Director and Officer Fiduciary Duties in the Context of Insolvency


As a corporation becomes insolvent or is on the brink of insolvency the fiduciary duties usually owed (directly or indirectly) to shareholders may shift, forcing officers and directors to consider the interests of creditors to prevent creditor claims for breach of fiduciary duty. The precise line at which this shift occurs is not always clear, however, and directors and officers can thus be placed in an untenable position where actions they take that inure to the benefit of creditors could give rise to claims by shareholders, and vice-versa.
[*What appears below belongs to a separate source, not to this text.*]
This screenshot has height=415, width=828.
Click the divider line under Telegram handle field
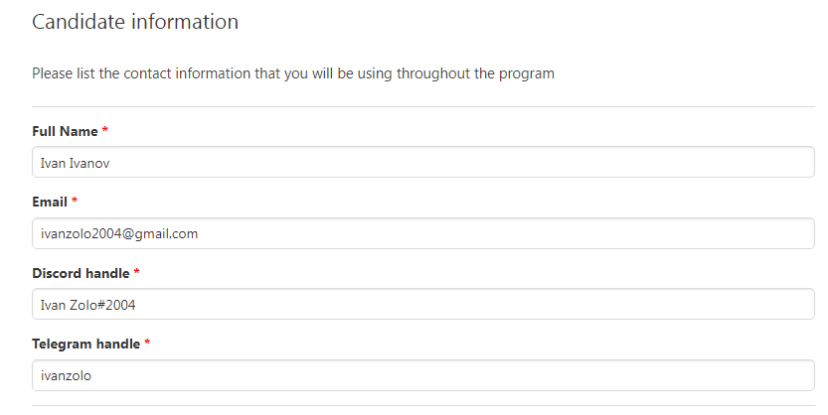423,405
This dilemma has been brought to the fore in the wake of the recent economic collapse.

When a company becomes insolvent, creditor claims against directors and officers for breaches of fiduciary duty can be an important weapon in their effort to collect on the debt. It is sometimes the case that one of the biggest remaining assets of an insolvent corporation is the company’s D&O policy, which creditors will try to access with a breach of fiduciary duty claim. Because the success of a breach of fiduciary duty claim against directors and officers can often mean the difference between creditors receiving substantial re-payment and receiving a few cents on the dollar, creditors are incentivized to comb through past corporate decisions surrounding a company’s demise to find a colorable fiduciary duty claim. Thus, it is important for directors and officers to have a clear understanding of how to conduct the company’s affairs near or at insolvency in such a way to minimize the risk of creditors being able to assert fiduciary duty claims.

In this paper, we explain when and in what ways corporate fiduciary duties can shift to the benefit of creditors, focusing in particular on the law of Delaware and Texas. Next, we examine what types of fiduciary duty claims creditors may bring against corporate officers and directors, and the primary defenses available to such claims. Lastly, we identify some practical tips officers and directors should keep in mind in navigating a company through insolvency or the zone of insolvency to minimize the risk of fiduciary duty claims by creditors.